Total, y por no alargarme, que Señores del Mc Donalds, en cualquier momento que ustedes consideren oportuno, pueden cuestionarme que yo me brindo a ofrecerles una estadística completa de los productos que más y menos éxito tienen entre su variada oferta, todo ello en función de lo que los clientes desechan tras deglutirlos enteramente o más bien a medias. Amigos míos del alma, podéis ir llamándome cuando os apetezca y tengáis un ratito para que yo pueda ir recuperando todos vuestros números de teléfono que ahora reposan en manos de algún caco desaprensivo.

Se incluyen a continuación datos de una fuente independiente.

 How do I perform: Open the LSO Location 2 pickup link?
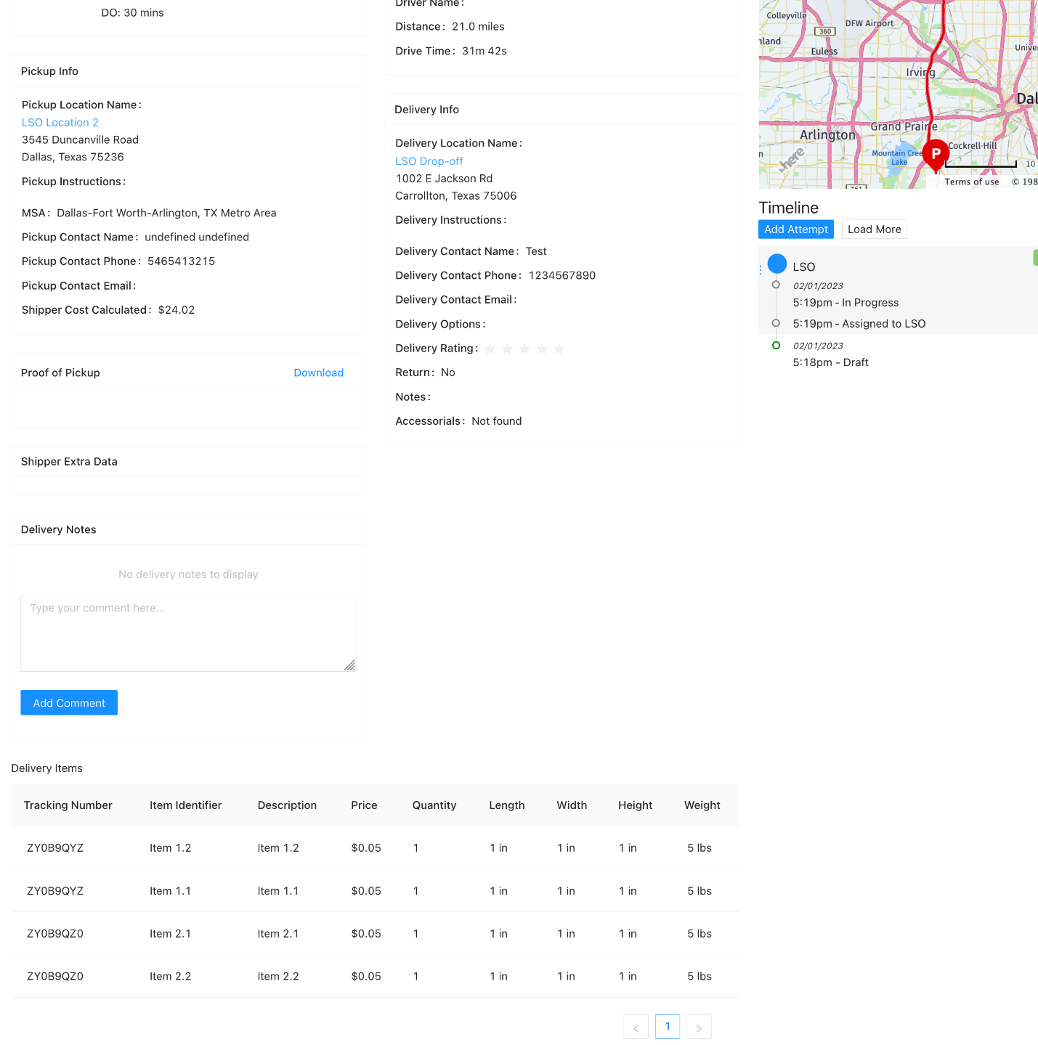coord(60,123)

Y a todos los demás, os ruego que seáis atentos y cuidadosos con lo que arrojáis a las basuras, porque con la racha que llevo, tarde o temprano, a mi me tocará revisarlo.
P.D.1: Gracias al amable viandante de a pie (que no de andamio, ni aparentemente lucero) que ayer, mientras yo transitaba por la plaza de Lavapiés tras regresar de un entierro, tuvo a bien espetarme un piropo grosero, de esos bien ejecutados que incluyen cabeza vuelta y doloroso estampe frontolateral contra chirimbolo papelera. Tan agradecida estoy, que este acontecimento lo he anotado yo en mi diario con cariño, por si acaso fuera el último, que oye, nunca se sabe y la menda ya no volverá a cumplir los treinta.
P.D.2: Gracias a los demás que os habéis seguido interesando por este mi blog pese a mi periodo de ausencia.
P.D.3: Besitos a Olgui, a Ada, a Mónica, a Maite (‘pañera!), a Cosita (ra, ra, rá) y a Teresita, cariño, que te queremos muchos, y yo más.